● Passage provided
Bradley Scharfe , Director

Bradley Scharfe, age 52, was appointed as a director of the Corporation on April 2, 2015. He is a Vancouver businessman who has focused on venture capital situations throughout his career and has worked with multiple companies in the areas of capital requirements, public market concerns and personnel. Mr. Scharfe was previously a venture capital stock broker with Canaccord Capital Corporation for 12 years. He is a founder of and was previously the Chairman and a director of Carl Data Solutions Inc. (CSE: CRL), and is currently a director of Corazon Gold Corp. (TSXV: CGW), a venture-stage Canadian public company.

Mr. Scharfe holds a Bachelor of Arts degree from the University of Toronto, with a major in Commerce and Economics.

John Anderson , Director

John Anderson, age 52, was appointed as a director of the Corporation on August 31, 2016.  He was the co-founder of Aquastone Capital Advisors LP, a U.S.-based gold investment fund. With over 20 years of experience in the capital markets, Mr. Anderson’s specialty is identifying undervalued opportunities in the resource industry and investing capital into these situations. He has been involved in a number of small-cap companies, providing financing, investor relations and corporate development services. Throughout his career, Mr. Anderson has raised in excess of US$500-million in equity for a number of public and private companies in the United States, Canada and Europe.

Mr. Anderson holds a Bachelor of Arts degree from the University of Western Ontario.

None of the Corporation’s directors has been a director of any company with a class of securities registered pursuant to section 12 of the Securities Exchange Act of 1934 (the “ Exchange Act ”), or subject to the requirements of section 15(d) of the Exchange Act, or any company registered as an investment company under the Investment Company Act of 1940, during the past five years.

Significant Employees

Other than its executive officers, the Corporation does not expect any other individuals to make a significant contribution to its business.






Family Relationships

There are no family relationships among the Corporation’s directors, executive officers or persons nominated or chosen to become directors or executive officers.

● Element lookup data
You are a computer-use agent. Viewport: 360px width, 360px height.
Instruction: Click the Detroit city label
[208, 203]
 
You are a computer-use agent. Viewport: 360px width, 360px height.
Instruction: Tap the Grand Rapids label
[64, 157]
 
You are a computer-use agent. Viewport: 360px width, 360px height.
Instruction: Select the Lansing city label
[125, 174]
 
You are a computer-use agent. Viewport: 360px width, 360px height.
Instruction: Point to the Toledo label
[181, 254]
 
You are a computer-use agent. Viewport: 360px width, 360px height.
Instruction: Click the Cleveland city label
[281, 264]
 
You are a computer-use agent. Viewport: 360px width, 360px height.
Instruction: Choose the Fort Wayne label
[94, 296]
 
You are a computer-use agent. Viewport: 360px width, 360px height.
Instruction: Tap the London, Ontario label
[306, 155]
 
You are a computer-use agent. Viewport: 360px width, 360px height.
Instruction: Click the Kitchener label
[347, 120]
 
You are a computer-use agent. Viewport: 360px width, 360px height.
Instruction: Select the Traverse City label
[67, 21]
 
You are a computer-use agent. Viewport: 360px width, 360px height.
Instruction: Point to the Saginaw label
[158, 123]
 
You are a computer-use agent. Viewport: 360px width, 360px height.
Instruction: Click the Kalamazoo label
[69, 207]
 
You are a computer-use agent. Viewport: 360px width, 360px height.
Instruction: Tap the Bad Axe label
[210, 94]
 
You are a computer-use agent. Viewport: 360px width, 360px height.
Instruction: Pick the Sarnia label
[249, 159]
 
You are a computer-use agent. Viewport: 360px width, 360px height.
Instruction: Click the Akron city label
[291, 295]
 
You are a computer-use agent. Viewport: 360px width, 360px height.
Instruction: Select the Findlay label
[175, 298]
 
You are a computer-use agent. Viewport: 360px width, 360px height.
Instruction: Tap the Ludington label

● Set tasks
A. List every company or firm that the passage about the directors names in connection with Bradley Scharfe or John Anderson.
B. Write the next part of the passage about the directors, picking up after its final sentence.
The data have no connection to the passage about the directors.

● Answers provided
A. Canaccord Capital Corporation, Carl Data Solutions Inc., Corazon Gold Corp., Aquastone Capital Advisors LP

B.
Legal Proceedings

None of the Corporation’s directors, executive officers, promoters or control persons has been involved in any of the following events during the past 10 years:

·

any bankruptcy petition filed by or against any business of which such person was a general partner or executive officer either at the time of the bankruptcy or within two years prior to that time;

·

any conviction in a criminal proceeding or being subject to a pending criminal proceeding (excluding traffic violations and other minor offenses);

·

being subject to any order, judgment or decree, not subsequently reversed, suspended or vacated, of any court of competent jurisdiction, permanently or temporarily enjoining, barring, suspending or otherwise limiting his involvement in any type of business, securities or banking activities;

·

being found by a court of competent jurisdiction (in a civil action), the SEC or the Commodity Futures Trading Commission to have violated any federal or state securities or commodities law, and the judgment has not been reversed, suspended or vacated;

·

being the subject of, or a party to, any federal or state judicial or administrative order, judgment, decree or finding, not subsequently reversed, suspended or vacated, relating to an alleged violation of any law or regulation prohibiting mail or wire fraud or fraud in connection with any business activity;

·

being the subject of, or a party to, any judicial or administrative order, judgment, decree or finding, not subsequently reversed, suspended or vacated relating to an alleged violation of any federal or state securities or commodities law or regulation or any law or regulation respecting financial institutions or insurance companies; or

·

being the subject of, or a party to, any sanction or order, not subsequently reversed, suspended or vacated, of any stock, commodities or derivatives exchange or other self-regulatory organization.

Except as set forth in the discussion below in “Certain Relationships and Related Transactions”, none of the Corporation’s directors or executive officers has been involved in any transactions with the Corporation or any of its directors, executive officers, affiliates or associates which are required to be disclosed pursuant to the rules and regulations of the SEC.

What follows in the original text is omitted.